(Bloomberg) -- Embraer SA’s push into a market long dominated by Boeing Co. and Airbus SE is bearing fruit in equity markets, as a flow of new orders from North America and Europe to Asia sends the stock soaring.

The São José dos Campos-based aircraft manufacturer has jumped about 42% this year, touching the highest since 1997 and leading gains on Brazil’s benchmark equity index. Its US-traded shares have climbed almost 32% — more than double the advance seen by Airbus stock — while Boeing has slumped 34% in the span. 


“There was a supply duopoly between Boeing and Airbus, and Embraer has been investing for a long time to compete and break that,” said Priscila Araujo, a portfolio manager at Brazilian asset manager O3 Capital. Higher demand for private jets and smaller-sized commercial aircraft after the pandemic has helped the company secure new orders abroad, supporting its performance, she added.

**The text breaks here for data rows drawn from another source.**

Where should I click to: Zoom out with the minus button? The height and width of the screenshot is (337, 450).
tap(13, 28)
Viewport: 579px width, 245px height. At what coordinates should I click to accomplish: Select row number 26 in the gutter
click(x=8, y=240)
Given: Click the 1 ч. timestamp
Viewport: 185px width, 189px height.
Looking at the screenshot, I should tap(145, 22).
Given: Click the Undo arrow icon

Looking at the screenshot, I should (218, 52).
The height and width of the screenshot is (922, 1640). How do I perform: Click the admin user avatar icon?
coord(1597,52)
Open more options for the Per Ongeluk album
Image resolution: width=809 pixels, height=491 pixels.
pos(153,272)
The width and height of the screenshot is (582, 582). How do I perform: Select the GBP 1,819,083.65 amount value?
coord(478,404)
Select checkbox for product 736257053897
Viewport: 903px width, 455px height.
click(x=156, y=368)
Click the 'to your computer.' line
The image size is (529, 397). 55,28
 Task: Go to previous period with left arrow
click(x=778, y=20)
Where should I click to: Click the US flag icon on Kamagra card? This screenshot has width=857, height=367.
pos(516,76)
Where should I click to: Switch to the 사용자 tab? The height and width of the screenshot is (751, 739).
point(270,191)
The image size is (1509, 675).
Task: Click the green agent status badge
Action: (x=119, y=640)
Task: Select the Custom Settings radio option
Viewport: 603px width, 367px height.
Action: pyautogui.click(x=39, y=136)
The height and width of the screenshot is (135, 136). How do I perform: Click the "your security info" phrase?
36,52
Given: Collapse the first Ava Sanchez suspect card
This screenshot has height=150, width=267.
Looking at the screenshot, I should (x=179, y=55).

While the Brazilian planemaker so far hasn’t won huge orders, markets are optimistic — the stock’s 12-month target price, which is at a record, implies further gains of about 17%, according to data compiled by Bloomberg. Airbus and Boeing are sold out of their most popular narrow-body models until the end of the decade, creating an opportunity for Embraer to offer its largest planes. The company’s tanker-transport military aircraft, the KC-390 Millennium, has lured interest from nations across Europe and Asia, becoming more profitable international export. 

Deals with India and Saudi Arabia “will change the size of the company” if confirmed, said Pedro Martins from Ace Capital.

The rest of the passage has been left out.